• _Try it_: Write the line that contains "This screenshot has width=1033, height=646." and each one after it, word for word, ending with the final line of the data.

▽

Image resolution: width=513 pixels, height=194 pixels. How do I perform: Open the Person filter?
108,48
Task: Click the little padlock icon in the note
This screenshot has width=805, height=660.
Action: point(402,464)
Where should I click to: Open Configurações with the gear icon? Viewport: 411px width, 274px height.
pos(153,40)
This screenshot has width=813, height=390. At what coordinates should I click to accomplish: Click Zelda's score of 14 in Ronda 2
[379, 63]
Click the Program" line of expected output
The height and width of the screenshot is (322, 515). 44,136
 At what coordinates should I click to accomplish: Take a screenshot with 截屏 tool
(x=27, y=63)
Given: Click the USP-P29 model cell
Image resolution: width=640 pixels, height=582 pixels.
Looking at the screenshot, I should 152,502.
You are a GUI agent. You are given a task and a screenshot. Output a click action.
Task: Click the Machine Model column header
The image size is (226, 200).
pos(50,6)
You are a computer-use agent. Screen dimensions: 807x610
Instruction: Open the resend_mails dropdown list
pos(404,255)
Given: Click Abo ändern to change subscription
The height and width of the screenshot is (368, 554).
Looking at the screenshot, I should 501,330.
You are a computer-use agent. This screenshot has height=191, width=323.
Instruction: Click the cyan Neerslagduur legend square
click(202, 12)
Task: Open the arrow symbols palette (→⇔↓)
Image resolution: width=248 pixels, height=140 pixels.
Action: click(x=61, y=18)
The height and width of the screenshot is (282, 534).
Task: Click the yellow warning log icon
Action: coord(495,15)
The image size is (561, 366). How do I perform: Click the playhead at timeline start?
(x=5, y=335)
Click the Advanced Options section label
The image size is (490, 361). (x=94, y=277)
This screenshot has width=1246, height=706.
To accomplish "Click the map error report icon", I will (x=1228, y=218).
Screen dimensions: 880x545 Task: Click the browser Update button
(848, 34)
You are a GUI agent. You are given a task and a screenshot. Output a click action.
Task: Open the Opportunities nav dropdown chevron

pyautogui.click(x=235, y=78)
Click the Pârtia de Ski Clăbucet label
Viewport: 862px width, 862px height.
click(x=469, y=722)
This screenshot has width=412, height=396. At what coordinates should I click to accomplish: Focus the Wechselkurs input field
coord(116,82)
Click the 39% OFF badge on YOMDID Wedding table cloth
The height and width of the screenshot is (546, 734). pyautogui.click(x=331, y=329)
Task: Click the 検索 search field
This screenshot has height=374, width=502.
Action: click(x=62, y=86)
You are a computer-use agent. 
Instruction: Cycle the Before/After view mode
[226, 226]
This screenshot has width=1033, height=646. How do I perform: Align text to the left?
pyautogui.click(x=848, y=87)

△

• _Written solution_:
This screenshot has width=1033, height=646. How do I perform: Align text to the left?
pyautogui.click(x=848, y=87)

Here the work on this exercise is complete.